UN pressure mounts for Jamaica to repeal anti-gay laws, improve LGBT environment
More international pressure is being applied on Jamaica to repeal laws believed to be infringing on the human rights of vulnerable groups including gays, lesbians, bisexuals and transgendered (LGBT) people.
The latest round of calls for Jamaica to act came during today’s United Nations periodic review of Jamaica’s human rights records in Switzerland.
Jamaica has been facing calls for years to repeal its more than a century-old buggery law, which makes it a criminal offence for persons to engage in anal sex.
During this morning’s review, calls came from representatives of several countries, including Canada, Sweden, and the United States for Jamaica to change its laws and address cultural issues that are out of step with global human rights provisions.

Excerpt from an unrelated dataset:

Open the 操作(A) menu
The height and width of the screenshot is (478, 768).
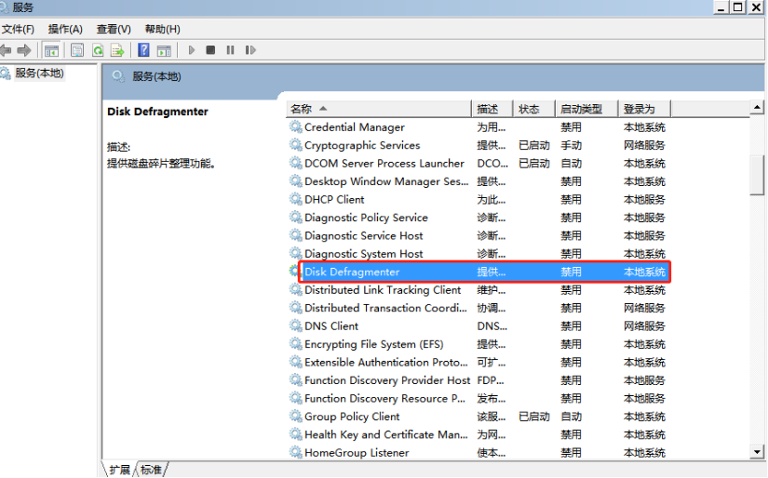tap(65, 30)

The representative from Great Britain, Matthew Buckley, took issue with the fact that changes to the Charter of Fundamental Rights and Freedoms did not protect against discrimination on grounds of sexual orientation.

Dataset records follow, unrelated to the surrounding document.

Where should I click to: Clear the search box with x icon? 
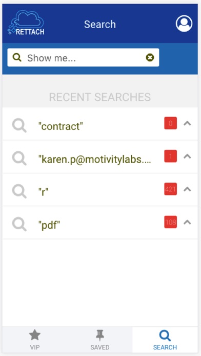pos(150,58)
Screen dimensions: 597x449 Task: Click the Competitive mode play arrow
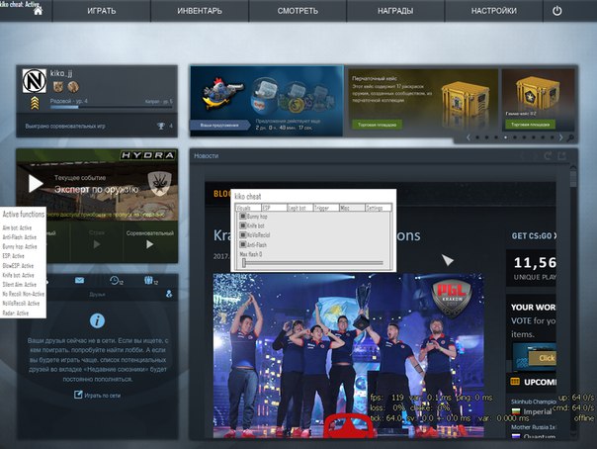click(148, 244)
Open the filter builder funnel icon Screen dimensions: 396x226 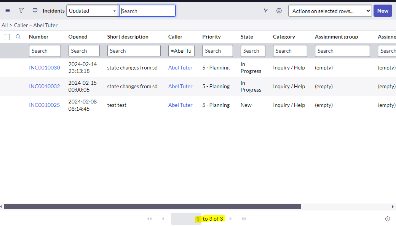(21, 10)
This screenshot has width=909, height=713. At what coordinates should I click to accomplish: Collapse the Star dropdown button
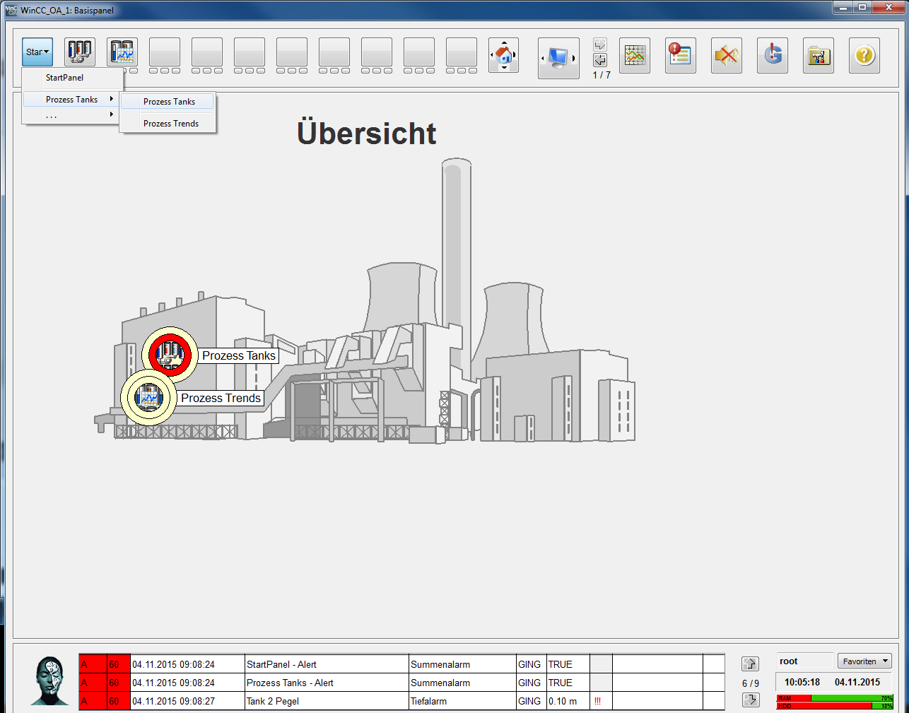click(x=37, y=52)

In 2011, British prime minister, David Cameron, threatened to withhold aid from governments that do not reform legislation banning homosexuality.
However, Justice Minister Mark Golding had earlier told the panel that several steps have been taken to safeguard the rights of all, including implementation of a diversity policy for the police.
Lobbyists believe the removal of the buggery law will help in HIV/AIDs prevention and treatment among members of the LGBT community.
However, last year, a local poll found that 91 per cent of Jamaicans believe lawmakers should not repeal the controversial buggery law.